In the interviews, they also described their experience of the egg-freezing process and the type of information they received about the chances they’d eventually have a successful pregnancy.

The results revealed several misconceptions about the possibility of having a baby from frozen eggs. For one thing, says Baldwin, many women don’t know that egg collection doesn’t happen all at once and might require multiple rounds, “which can be emotionally, physically, as well as financially draining.” For one birth, it’s generally recommended that a woman freeze 15 eggs, and that number increases as she ages. Then, she says, there’s the fact that women who try to have a baby using frozen eggs will have to use in vitro fertilization (IVF), which only has a 23 percent success rate among women aged 35 to 37.

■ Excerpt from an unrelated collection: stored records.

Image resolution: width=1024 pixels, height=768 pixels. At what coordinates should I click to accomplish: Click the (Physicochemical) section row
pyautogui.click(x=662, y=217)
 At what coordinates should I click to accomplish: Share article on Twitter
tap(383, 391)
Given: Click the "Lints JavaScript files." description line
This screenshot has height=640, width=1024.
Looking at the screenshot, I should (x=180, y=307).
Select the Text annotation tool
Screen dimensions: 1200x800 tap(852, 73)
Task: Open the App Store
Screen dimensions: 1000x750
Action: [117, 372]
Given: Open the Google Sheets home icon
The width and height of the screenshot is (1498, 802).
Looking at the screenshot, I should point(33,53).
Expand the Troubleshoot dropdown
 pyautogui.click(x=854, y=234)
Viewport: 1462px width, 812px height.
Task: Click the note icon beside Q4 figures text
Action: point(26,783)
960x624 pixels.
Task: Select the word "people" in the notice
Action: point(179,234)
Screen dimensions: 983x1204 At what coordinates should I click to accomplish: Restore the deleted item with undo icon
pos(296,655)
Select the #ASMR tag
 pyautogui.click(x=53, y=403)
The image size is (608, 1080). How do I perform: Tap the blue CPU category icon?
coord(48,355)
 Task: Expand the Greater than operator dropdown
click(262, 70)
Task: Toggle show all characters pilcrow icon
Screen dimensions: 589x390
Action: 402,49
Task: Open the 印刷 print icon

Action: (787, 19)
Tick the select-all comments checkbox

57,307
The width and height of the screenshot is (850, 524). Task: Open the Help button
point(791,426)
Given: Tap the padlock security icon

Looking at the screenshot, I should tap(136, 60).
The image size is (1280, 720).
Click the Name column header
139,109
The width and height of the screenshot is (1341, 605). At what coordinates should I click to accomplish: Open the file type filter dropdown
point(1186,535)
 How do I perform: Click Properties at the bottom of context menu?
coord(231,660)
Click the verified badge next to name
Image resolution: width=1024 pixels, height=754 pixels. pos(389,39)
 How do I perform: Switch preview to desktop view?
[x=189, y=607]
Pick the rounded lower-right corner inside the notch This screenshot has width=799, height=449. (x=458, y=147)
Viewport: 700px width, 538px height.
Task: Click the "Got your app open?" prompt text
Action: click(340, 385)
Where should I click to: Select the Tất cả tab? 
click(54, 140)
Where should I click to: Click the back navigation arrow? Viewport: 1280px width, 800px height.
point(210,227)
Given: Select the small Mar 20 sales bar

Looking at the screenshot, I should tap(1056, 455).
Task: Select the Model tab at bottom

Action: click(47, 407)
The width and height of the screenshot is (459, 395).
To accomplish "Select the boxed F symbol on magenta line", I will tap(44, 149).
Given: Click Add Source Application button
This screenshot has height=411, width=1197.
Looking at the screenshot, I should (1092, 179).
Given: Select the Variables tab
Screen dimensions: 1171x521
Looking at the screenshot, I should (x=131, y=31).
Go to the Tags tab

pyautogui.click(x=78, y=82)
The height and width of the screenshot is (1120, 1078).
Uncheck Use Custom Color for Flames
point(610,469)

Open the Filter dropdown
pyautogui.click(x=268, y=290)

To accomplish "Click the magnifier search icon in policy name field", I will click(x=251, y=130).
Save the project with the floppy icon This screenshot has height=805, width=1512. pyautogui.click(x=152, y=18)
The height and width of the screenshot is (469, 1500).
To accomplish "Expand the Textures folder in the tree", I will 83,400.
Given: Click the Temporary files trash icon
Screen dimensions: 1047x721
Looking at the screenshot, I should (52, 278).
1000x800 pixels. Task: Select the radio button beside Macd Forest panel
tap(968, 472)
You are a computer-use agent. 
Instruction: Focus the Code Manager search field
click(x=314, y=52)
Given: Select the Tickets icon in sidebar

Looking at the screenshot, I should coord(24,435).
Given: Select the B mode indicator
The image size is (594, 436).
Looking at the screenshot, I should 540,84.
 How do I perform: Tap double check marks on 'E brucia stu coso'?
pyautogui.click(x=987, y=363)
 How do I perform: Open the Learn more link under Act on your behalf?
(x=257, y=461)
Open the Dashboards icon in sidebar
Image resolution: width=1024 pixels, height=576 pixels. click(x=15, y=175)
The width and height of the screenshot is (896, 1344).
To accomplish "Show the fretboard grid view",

IVF is used to create an embryo from frozen eggs. Its success rate is not particularly high.

The egg-freezing trend will likely only continue, and so it’s increasingly important for women to know what the technology can and can’t guarantee. As we continue to embrace life scripts for women that don’t involve (early) marriage and motherhood, we must also prepare for more women to adopt technologies that will allow them to become mothers on their own time.

“[Some] women now feel less pressure to find a long-term partner earlier in their lifecourse, such as in their early 20s,” says Baldwin, “and as such wish to take their time in choosing the ‘right’ partner with whom they want to have children and who they believe will not only be a good partner but also good father to their child.”